> **Action item**
Extract everything in the listing from the line containing "has width=1894, height=753." down to the line containing "center [74, 177].", including both of those lines, and reproduce it word for word.

Records provided Start Marker

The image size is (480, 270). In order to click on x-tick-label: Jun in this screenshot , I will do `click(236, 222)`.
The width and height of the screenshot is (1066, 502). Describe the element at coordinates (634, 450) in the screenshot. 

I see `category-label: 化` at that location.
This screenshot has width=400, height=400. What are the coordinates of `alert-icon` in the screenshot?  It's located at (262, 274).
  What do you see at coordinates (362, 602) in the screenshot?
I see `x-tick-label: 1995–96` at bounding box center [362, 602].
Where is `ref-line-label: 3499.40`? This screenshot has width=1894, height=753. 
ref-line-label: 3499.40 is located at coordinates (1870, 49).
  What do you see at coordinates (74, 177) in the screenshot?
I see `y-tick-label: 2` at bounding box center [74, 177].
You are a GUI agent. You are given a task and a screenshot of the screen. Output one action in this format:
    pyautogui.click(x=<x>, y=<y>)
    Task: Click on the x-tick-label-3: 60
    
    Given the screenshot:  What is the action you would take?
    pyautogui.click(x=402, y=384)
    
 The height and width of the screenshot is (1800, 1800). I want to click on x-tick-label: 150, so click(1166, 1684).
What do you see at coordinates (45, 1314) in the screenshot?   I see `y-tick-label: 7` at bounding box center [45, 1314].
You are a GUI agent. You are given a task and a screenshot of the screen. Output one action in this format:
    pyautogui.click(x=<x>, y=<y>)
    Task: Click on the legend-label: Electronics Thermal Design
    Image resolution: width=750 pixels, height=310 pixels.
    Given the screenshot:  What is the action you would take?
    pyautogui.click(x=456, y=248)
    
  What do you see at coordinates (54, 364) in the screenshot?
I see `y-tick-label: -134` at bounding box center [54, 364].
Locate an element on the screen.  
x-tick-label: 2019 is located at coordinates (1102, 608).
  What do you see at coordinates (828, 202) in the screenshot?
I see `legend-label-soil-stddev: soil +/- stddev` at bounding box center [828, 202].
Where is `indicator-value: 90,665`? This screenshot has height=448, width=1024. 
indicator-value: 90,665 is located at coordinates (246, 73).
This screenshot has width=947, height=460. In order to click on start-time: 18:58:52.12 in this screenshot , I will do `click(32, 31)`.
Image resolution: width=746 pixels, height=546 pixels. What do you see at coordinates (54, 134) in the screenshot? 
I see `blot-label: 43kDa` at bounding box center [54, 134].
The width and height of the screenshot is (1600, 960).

Records provided End Marker

> **Worked solution**
Where is `ref-line-label: 3499.40`? This screenshot has width=1894, height=753. 
ref-line-label: 3499.40 is located at coordinates (1870, 49).
  What do you see at coordinates (74, 177) in the screenshot?
I see `y-tick-label: 2` at bounding box center [74, 177].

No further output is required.